In an oral decision, the IJ, although previously finding Hernandez to be credible at the hearing denied Hernandez’s application for asylum, withholding of removal, and relief under the CAT. The IJ commented that this case was “frankly, way out of the ball park with regard to being able to establish any connection at all between the facts.” Id. at 62. The IJ found that Pardo’s threat did not have “anything to do with one of the five enumerated categories found [in] the definition of refugee,” and, because no one in the government was ever notified of the threat, Hernandez failed to show that anybody associated with the government either participated in, or acquiesced to, Pardo’s threat. Id. at 63. The IJ commented, “The case is not specific, it’s not detailed, and because of the lack of government involvement, it would be legally unsuitable as well.” Id.

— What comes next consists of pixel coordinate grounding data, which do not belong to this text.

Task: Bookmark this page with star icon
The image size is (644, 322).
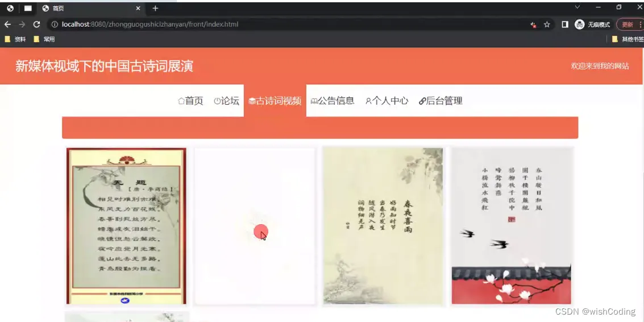Action: [547, 24]
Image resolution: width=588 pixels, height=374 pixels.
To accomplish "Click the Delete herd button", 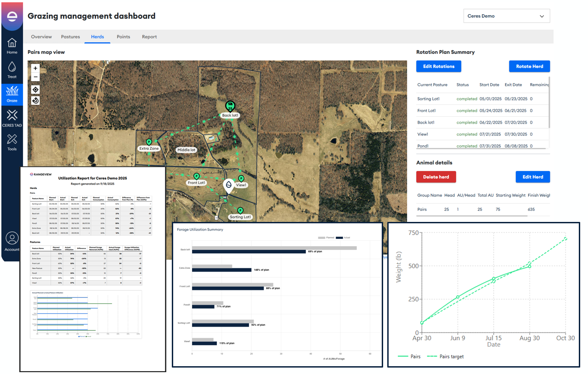I will [436, 177].
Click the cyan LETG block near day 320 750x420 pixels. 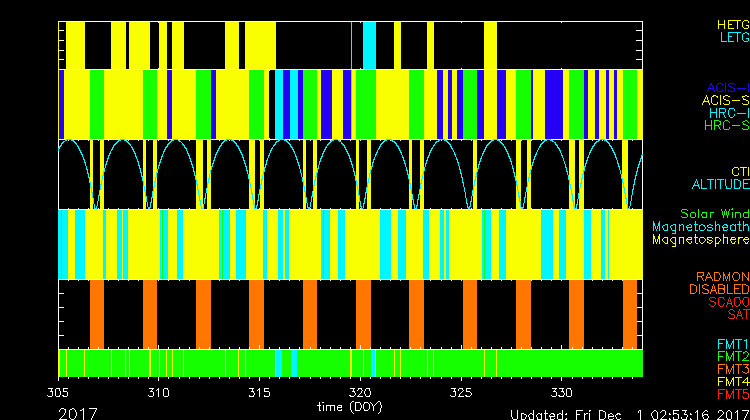369,45
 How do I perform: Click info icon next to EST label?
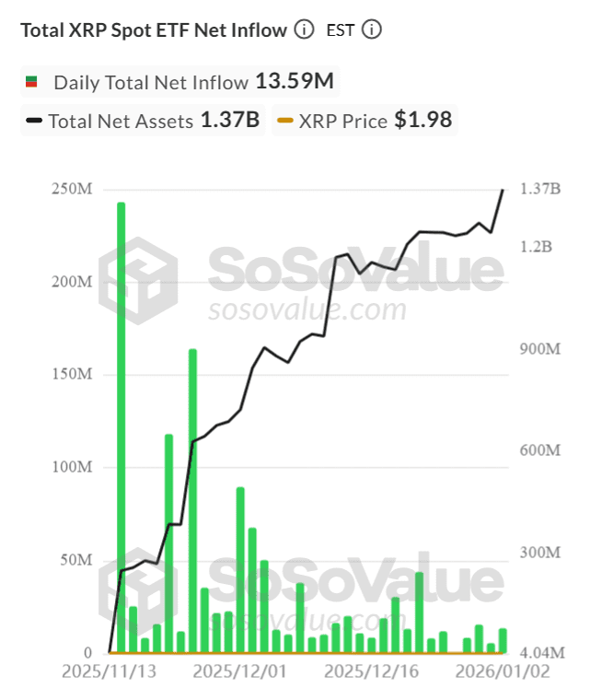pyautogui.click(x=372, y=30)
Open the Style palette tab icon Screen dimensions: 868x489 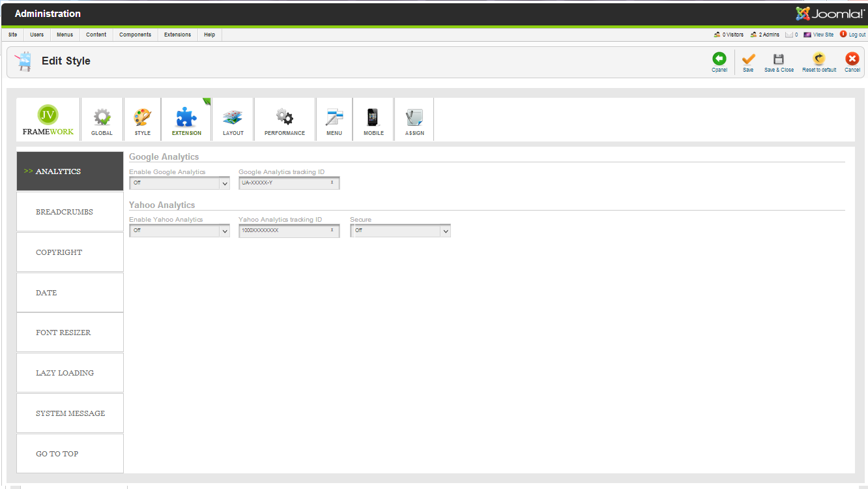(x=142, y=117)
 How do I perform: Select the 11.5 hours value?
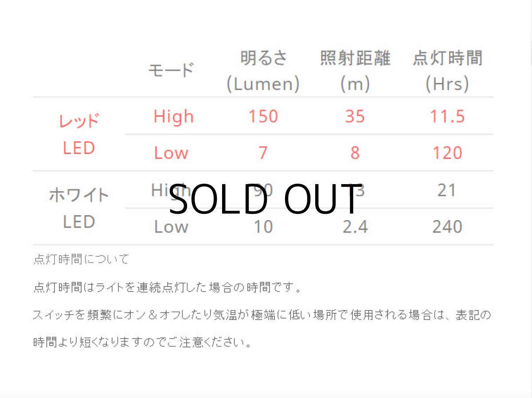[447, 116]
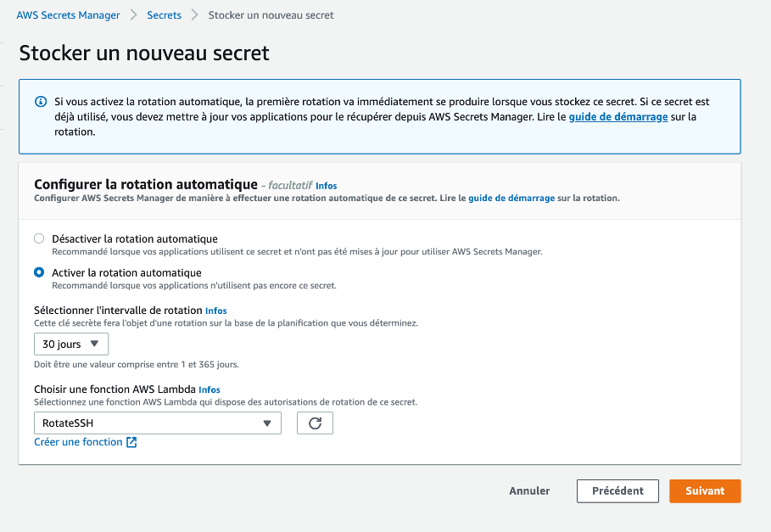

Hernandez appealed to the BIA, requesting reversal of the IJ’s decision denying his application for asylum and withholding of removal. He submitted a brief, in which he argued that the IJ failed to consider all of the pertinent evidence 1 and should have granted him asylum because he submitted sufficient evidence to meet his burden of proof. 2 On 15 August 2005, the BIA affirmed the IJ’s decision, finding that the IJ correctly concluded that Hernandez failed to meet his burden of proof for asylum, withholding of removal, and protection under the CAT. Further, the BIA noted that, on appeal, Hernandez merely restated his claim, “which was carefully considered and properly adjudicated by the Immigration Judge.” Id. at 18.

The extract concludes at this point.